You will not always find it practical to conduct your own performance tests on a new configuration before you deploy it. When this happens, you should use monitoring to establish baseline performance measures on your existing system. You should then repeat the monitoring with the new configuration to assess the effectiveness of your scaled system.

If you identify a requirement to scale your reporting solution, you can use the following guidelines to help you to design the new system configuration.

Optimize report queries first

This is not strict guideline for scaling, but you should remember that you might waste valuable resources if you embark on scaling your reporting solution to improve report performance without first optimizing the report queries. Examples of report query include:

· Using filtering to reduce number of rows retrieved from the database. Do not retrieve data that is not used in a report.

· Processing reports from cached data or execution snapshots.

· Keeping your reports modest in size and complexity. Look for ways to break up potentially large reports into smaller chunks.

· Processing cache fills and snapshots at off-peak times when they are not in contention with on-demand report processing.
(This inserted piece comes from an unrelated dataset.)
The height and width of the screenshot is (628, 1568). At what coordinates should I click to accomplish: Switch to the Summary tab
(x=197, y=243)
Add more memory and worker processes

Memory consumption is likely to be the first bottleneck that you can encounter in both report servers and SQL Server-based servers, and the performance of both responds well to additional memory.
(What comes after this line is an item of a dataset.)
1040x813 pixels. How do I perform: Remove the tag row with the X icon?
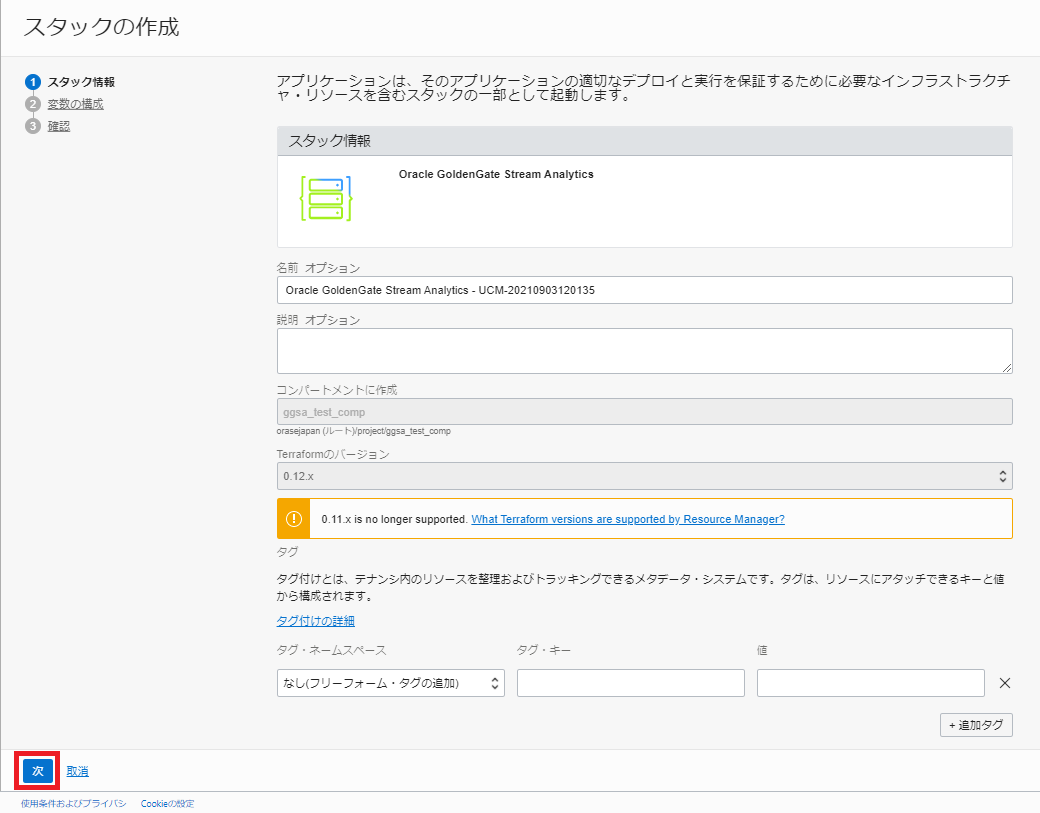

If you are hosting the report server and the report catalog on the same Windows server, you should consider setting the SQL Server memory usage limit to help control competition between SQL Server and Microsoft SSRS web server for memory resources.

On a two-processor or four-processor system, you should increase the number of worker processes. On a four-processor system this has the most beneficial effect when you increase the number of worker processes from one to four, because this helps the report processes to handle larger concurrent workloads before performance degrades.

Host the report catalog on a remote server

You should move the report catalog to a remote server to create the initial configuration, which you can then scale up and scale out as necessary. This also removes competition for resources between the report server and the SQL Server-based server that is hosting the report catalog.

Create the report catalog on several files and disks

This is a SQL Server optimization technique to maximize disk I/O operations. You should create the databases for the report server catalog as several files, and if possible put the data files and log file on separate disks.

Scale out the report server

You should consider scaling out the report server in preference to scaling up. That’s because scale out causes less down time than a server upgrade; since you can prepare a new sever before you add it to your system. Scaling out also offers better availability because, if one server fails, the overall system still continues to operate. Moreover, Microsoft SSRS is specifically optimized to run on multiple servers that use inexpensive hardware in a scaled-out configuration.

Optimized snapshot storage

You should balance the resource requirements for storing, processing, and transmitting report snapshot data in your reporting solution. You should consider using snapshot compression to reduce database storage requirements if you store snapshots in the report database. You should adjust the compression configuration setting to balance saving in storage with increased processing that is required to compress and expand the data.

You should also consider using the file system storage option if you have a remote report catalog and scaled-out report servers. This eliminates both the need for database storage resources for the snapshots and the network traffic when the report server creates or retrieves a snapshot.

Consider selective processing

In addition to creating a single scaled-out report server, you might consider adding a number of independent report servers to your solution to perform some specific processing. Independent report servers share the same report catalog database, but are assigned a different Web address and port number. For example, your reporting solution can direct specific processing, such as scheduled report deliveries, to a specific independent report server, which leaves the main group of report servers free to process on-demand reports.

By dividing the processing in this way, you can isolate predictable workload from unpredictable workload and monitor the performance and resource usage of different types of workload separately. Therefore, you should also consider separating ad-hoc reporting from the rest of your reporting solution by using this kind of configuration.